また、この医師が高慢な英国女性に非倫理的な要求をした背景には、かつて自分を翻弄し、医師としての未来を奪った高慢な女性に対する復讐のような意味も込められていたのかもしれないが、もう1つこの作品で注目されるのは、医師という立場を利用した自らの卑劣な行為を反省した医師が、今度は一転、何としても女性の秘密を守り抜いて手術をしてあげようと決意していることである。
それは、この医師の駐屯地での職務を途中で放棄させ、オランダ政府からの年金もふいにすることを意味していたにもかかわらず、この医師はそれこそアモク的な一念で何とか女性の役に立とうとしている。しかし、この医師の改心は間に合わず、女性は阿片窟や淫売窟がある小路の一室で闇の堕胎業者によって拙劣な処置を施された後に感染症を併発して亡くなってしまう。
死にゆく女性を前にして最早なすすべもないことを悟った医師は、その時の無力感を次のように述べている。「医師であるとは、どういうことかおわかりですか。すべての病気にたいして、すべての手段を知っており―あなたがいかにも分別ありげにいわれるように、たすける義務を負っている―しかも、死にゆく人のかたわらに、なんの力もなくすわっているのです」「知りながら、しかも力がない……ただこのひとことだけ、たとえわが身の血管を、ひとつのこらず切りひらこうとも、助けるわけにはいかぬという、そのおそるべき事実だけを知っているのです」。
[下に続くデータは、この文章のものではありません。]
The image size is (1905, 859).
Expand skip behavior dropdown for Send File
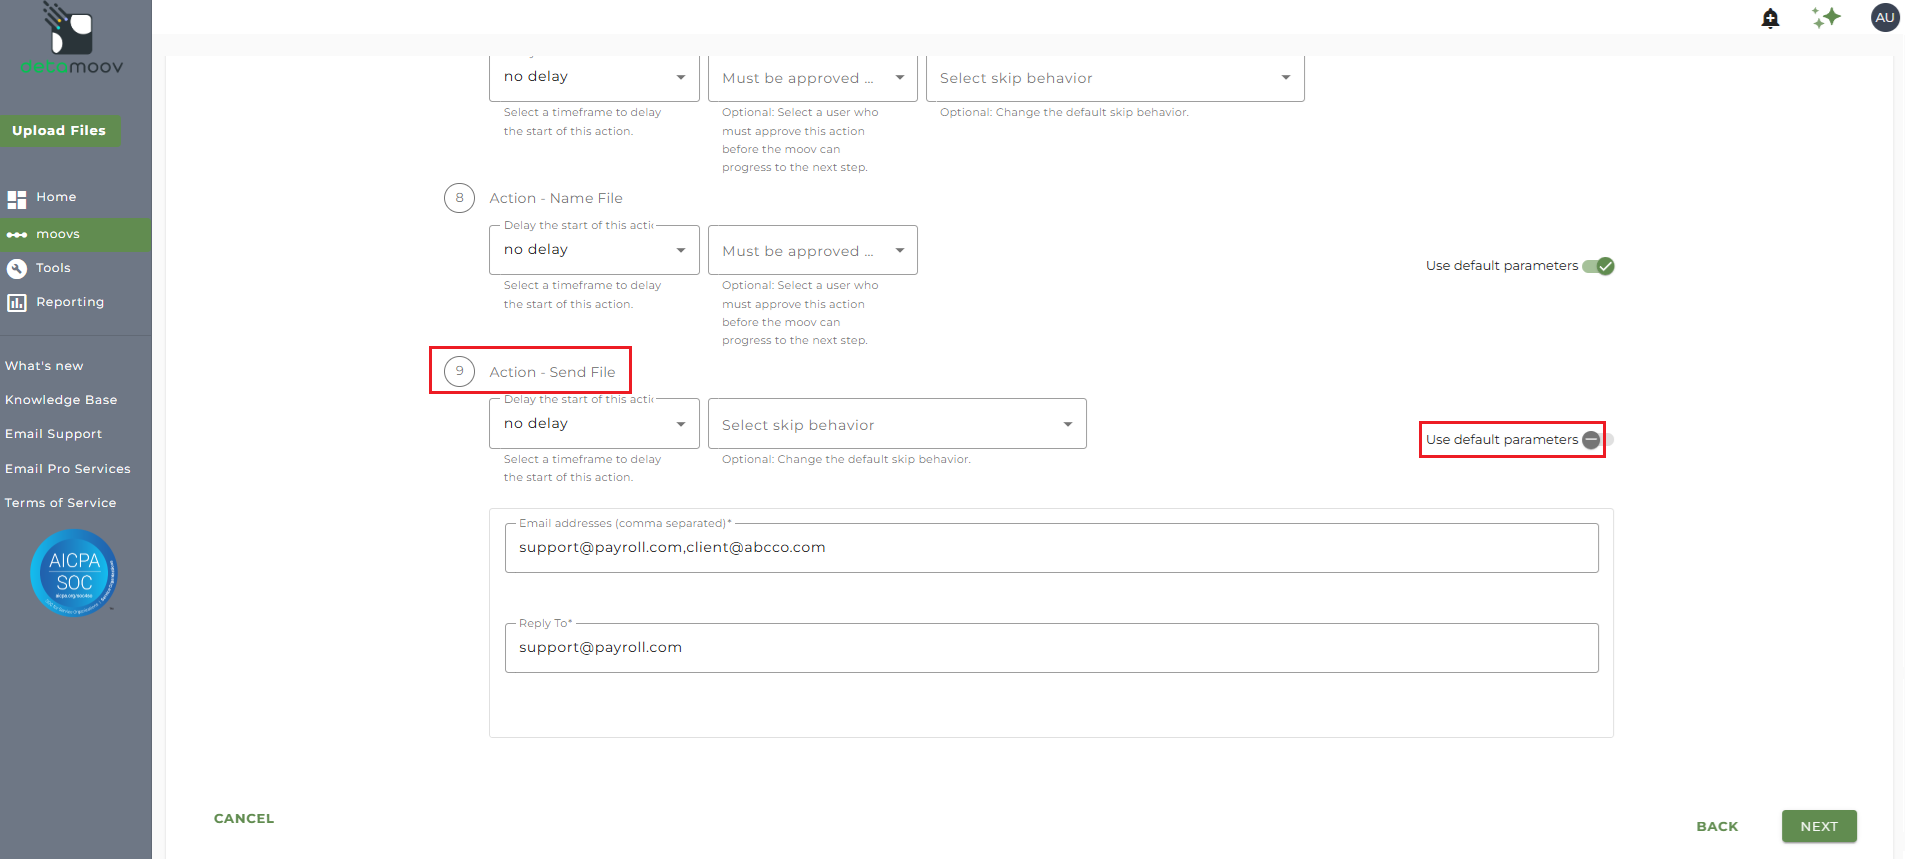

それでもなお、この医師は女性が死よりも恐れていたスキャンダラスな噂を阻止するために全力を尽くす。そして、「たんにラテン語の免状をもっているからというので、医者は救世主で、万人のすくい手でなくてはならないのでしょうか?」「だれかがやってきて、高貴であれとのぞまれ、善意とひとだすけとをのぞまれるならば、医者というのは、ほんとうに命をなげだして、自分の血のなかに水をそそがなくてはならないのでしょうか?」と、医師の義務の限界に疑問を投げかけつつも、最後は自らの命を投げ出して患者から託された人間としての責務を果たすのである。